** start of PASSAGE PROVIDED **
Toward the end of his life, British novelist H. G. Wells grew despairing about the fate of the human race. One evening at dinner, Wells laid out his picture of the future. Mankind had failed because evolution had failed to produce in us the right kind of brain. Therefore, Wells claimed, we will destroy ourselves, die out as a species, and revert to the mud and slime from which we arose. “And we shall deserve our fate,” he said, adding that the human race had only “one thousand years more” to survive.

Today in the Word, November, 1996, p. 24


A Test of Faith

God sometimes allows us to enter into discouraging situations for the primary purpose of testing our faith. At such times we must refuse to give up in despair. Like Jonah in the belly of the great fish, we must turn to the Lord when our soul is fainting within us, trusting Him completely. James H. McConkey wrote, “What can you do when you are about to faint physically? You can’t DO anything! In your weakness you just fall upon the shoulders of some strong loved one, lean hard, and rest until your strength returns. The same is true when you are tempted to faint under adversity. The Lord’s message to us is ‘Be still, and know that I am God’ (Psalm 46:10). Hudson Taylor was so feeble in the closing months of his life that he said to a dear friend, ‘I’m so weak that I can’t work or read my Bible, and I can hardly pray. I can only lie still in God’s arms like a little child and trust.’ And that is all the Heavenly Father asks of you when you grow weary in the fierce fires of affliction.”
** end of PASSAGE PROVIDED **
** start of DATA SEGMENT **
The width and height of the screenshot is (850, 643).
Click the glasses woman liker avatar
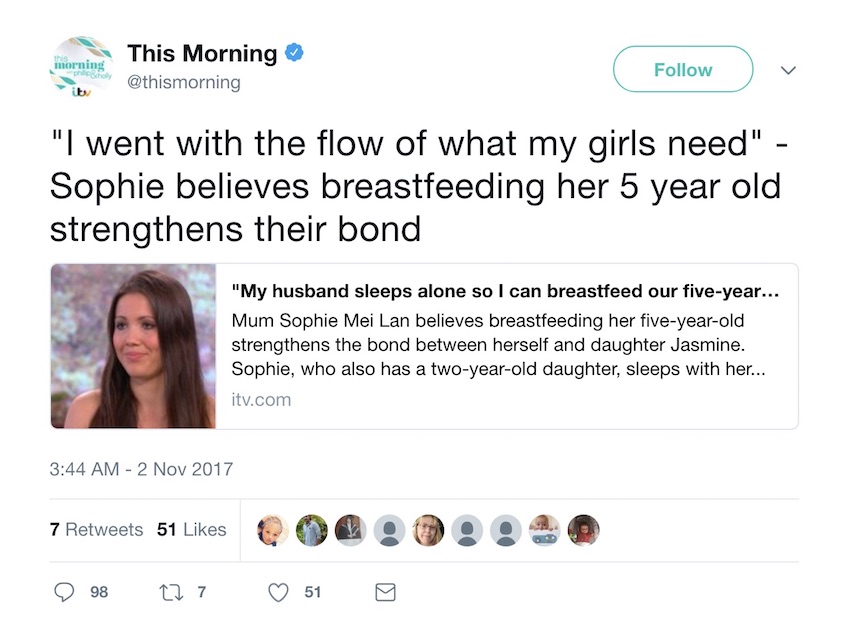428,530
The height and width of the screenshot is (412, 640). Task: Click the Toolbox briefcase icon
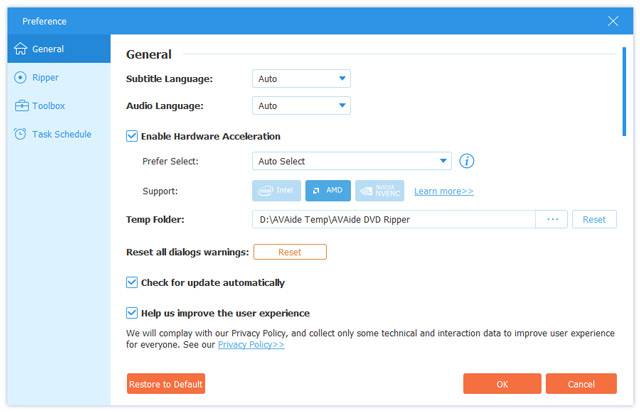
** end of DATA SEGMENT **
▶ _TASK GOAL_: In the passage above about despair and faith, decide whether each statement agrees with the text: (a) Wells gave the human race one thousand more years to survive. (b) Hudson Taylor could still read his Bible in the closing months of his life. (c) The passage cites Psalm 46:10. Answer yes or no for each, and quote the deciding words.

▶ _THE RESULT_:
(a) Yes: "adding that the human race had only “one thousand years more” to survive."
(b) No: "I’m so weak that I can’t work or read my Bible, and I can hardly pray."
(c) Yes: "‘Be still, and know that I am God’ (Psalm 46:10)."